:: TASK REQUIREMENTS ::
Would you write out, exactly as they stand, all lines from the one containing "Etalase (368, 31)" through the end of the listing below, and only those?

● ● ●

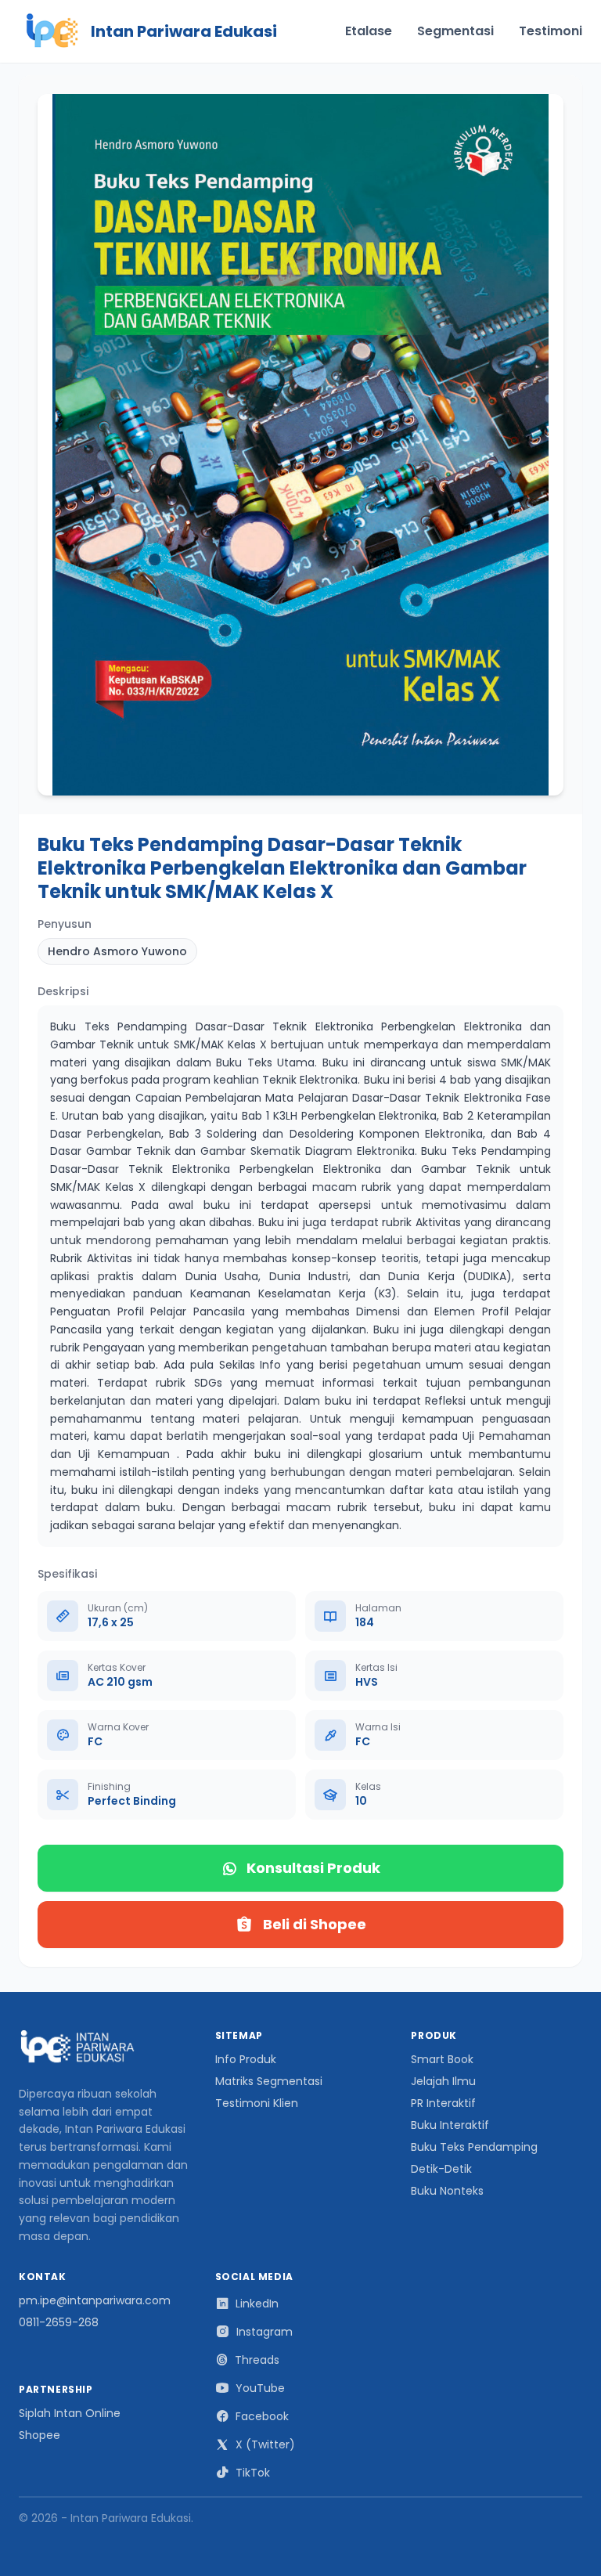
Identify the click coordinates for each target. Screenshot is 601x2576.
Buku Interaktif (450, 2125)
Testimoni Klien (256, 2103)
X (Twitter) (265, 2444)
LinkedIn (257, 2303)
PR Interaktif (443, 2103)
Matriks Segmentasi (268, 2081)
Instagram (264, 2332)
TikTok (253, 2472)
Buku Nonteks (447, 2191)
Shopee (39, 2435)
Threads (257, 2360)
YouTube (260, 2388)
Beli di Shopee (314, 1924)
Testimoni (550, 31)
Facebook (262, 2416)
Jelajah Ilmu (443, 2081)
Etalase (368, 31)
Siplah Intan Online (70, 2413)
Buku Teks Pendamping (474, 2147)
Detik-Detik (441, 2169)
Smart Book (442, 2059)
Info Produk (245, 2059)
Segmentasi (455, 31)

● ● ●

:: THE ANSWER ::
Etalase (368, 31)
Siplah Intan Online (70, 2413)
Buku Teks Pendamping (474, 2147)
Detik-Detik (441, 2169)
Smart Book (442, 2059)
Info Produk (245, 2059)
Segmentasi (455, 31)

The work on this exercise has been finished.